A clearly defined implementation of a roadmap is also essential. In the initial phase, the policy could be piloted in selected areas where reliable and accurate data already exists. Only once these pilots prove successful and gain widespread public acceptance should the policy be expanded to other regions.

Dinh Minh Tuan, southern director Batdongsan.com.vn

While the 20 per cent approach appears logical and aims to reflect market realities and maximise tax revenue, its implementation could pose significant challenges.

For property investors, the matter is simple: any increase in transaction-related costs, be it the 20 per cent tax or a 1-3 per cent brokerage fee, will be passed directly onto the buyer. As a result, the sale price will rise accordingly, contributing to a further increase in housing prices. Even modest under-declarations at notarisation could lead to substantial tax losses for the state.

For genuine homebuyers, the outcome could be worse. Rising prices mean reduced accessibility to housing, especially for first-time buyers or low-income earners. Higher tax burdens may also discourage transactions, deepening housing inaccessibility and dampening market liquidity.

From a tax administration perspective, determining the legitimate cost basis for each property transaction is a complex undertaking, particularly for homes purchased decades ago. Costs could include original purchase price, brokerage fees, renovations, repairs, interest payments on loans, and more. If these cannot be fully verified, sellers may face a 20 per cent tax on nominal gains, even if actual profits are minimal.

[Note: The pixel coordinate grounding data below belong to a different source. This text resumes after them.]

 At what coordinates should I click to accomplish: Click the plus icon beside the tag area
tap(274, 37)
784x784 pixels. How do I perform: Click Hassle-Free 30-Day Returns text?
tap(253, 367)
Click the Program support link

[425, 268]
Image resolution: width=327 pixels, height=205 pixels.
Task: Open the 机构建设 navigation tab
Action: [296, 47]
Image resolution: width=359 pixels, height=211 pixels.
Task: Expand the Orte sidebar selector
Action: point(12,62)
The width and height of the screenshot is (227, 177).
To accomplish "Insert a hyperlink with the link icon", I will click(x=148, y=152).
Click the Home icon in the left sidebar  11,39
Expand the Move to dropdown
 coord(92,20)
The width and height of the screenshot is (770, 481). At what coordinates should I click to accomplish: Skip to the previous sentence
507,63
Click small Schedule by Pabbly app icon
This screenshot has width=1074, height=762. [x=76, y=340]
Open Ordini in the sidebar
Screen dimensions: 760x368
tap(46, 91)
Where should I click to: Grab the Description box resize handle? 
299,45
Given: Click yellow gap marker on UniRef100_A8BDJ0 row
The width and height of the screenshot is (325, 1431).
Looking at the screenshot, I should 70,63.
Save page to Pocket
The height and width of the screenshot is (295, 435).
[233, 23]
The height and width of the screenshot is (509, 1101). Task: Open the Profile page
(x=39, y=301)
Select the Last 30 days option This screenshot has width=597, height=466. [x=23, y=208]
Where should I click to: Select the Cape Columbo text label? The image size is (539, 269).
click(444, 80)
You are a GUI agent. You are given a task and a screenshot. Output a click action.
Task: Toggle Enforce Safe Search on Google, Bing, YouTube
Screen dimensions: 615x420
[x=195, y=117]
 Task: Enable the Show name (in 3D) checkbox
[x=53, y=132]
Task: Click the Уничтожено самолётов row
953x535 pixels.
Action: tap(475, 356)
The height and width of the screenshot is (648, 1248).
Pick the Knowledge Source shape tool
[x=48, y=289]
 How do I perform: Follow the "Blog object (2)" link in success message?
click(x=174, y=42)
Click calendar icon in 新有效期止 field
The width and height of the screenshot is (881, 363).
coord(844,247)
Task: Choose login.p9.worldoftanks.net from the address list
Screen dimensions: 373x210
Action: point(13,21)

In my view, introducing this 20 per cent capital gains tax now could generate uncertainty and reluctance among both buyers and sellers. Vietnam remains one of the countries with the lowest property-related tax burdens globally. Taxes on property profits have yet to be widely enforced, and total transaction-related costs generally remain under 10 per cent. Meanwhile, property prices continue to trend upward.

Implementing such a tax policy without a robust and transparent system for cost verification and market valuation could inadvertently shift the burden onto those least able to bear it: genuine homeseekers.

Vo Hong Thang, investment director DKRA Group

If legitimate documentation can clearly substantiate the purchase price and incurred costs, then applying a 20 per cent tax on actual profits could benefit individual sellers in the property market.

Moreover, in adverse market conditions where the selling price is equal to or lower than the total costs, the taxpayer could potentially qualify for tax exemptions or reductions, offering a more equitable outcome.

Notably, this profit-based taxation approach is not entirely new. Vietnam’s 2007 Personal Income Tax Law allowed for two calculation methods. However, subsequent revisions unified the approach under the 2 per cent method. Reintroducing the profit-based formula may face challenges, particularly around accurate price disclosure and verification.

That said, market transparency has improved in recent years. Authorities are now actively investigating under-reported transactions, with cases referred for criminal prosecution to deter tax evasion. As Vietnam continues to refine its national real estate database, compliance and enforcement are expected to further improve.

Nonetheless, key implementation challenges remain, particularly in determining the original cost basis for properties acquired via inheritance or gifts, and substantiating related costs such as construction, renovation, or mortgage interest payments. Unlike businesses, where such expenses can be clearly documented and deducted, individuals often rely heavily on financial leverage and may face difficulties substantiating these figures.

Therefore, a clear framework is essential. For example, mortgage interest should be considered deductible, land costs could reference official land price tables (to be applied from 2026), valuations from licensed appraisal firms, or construction costs based on annual guidelines issued by the Ministry of Construction.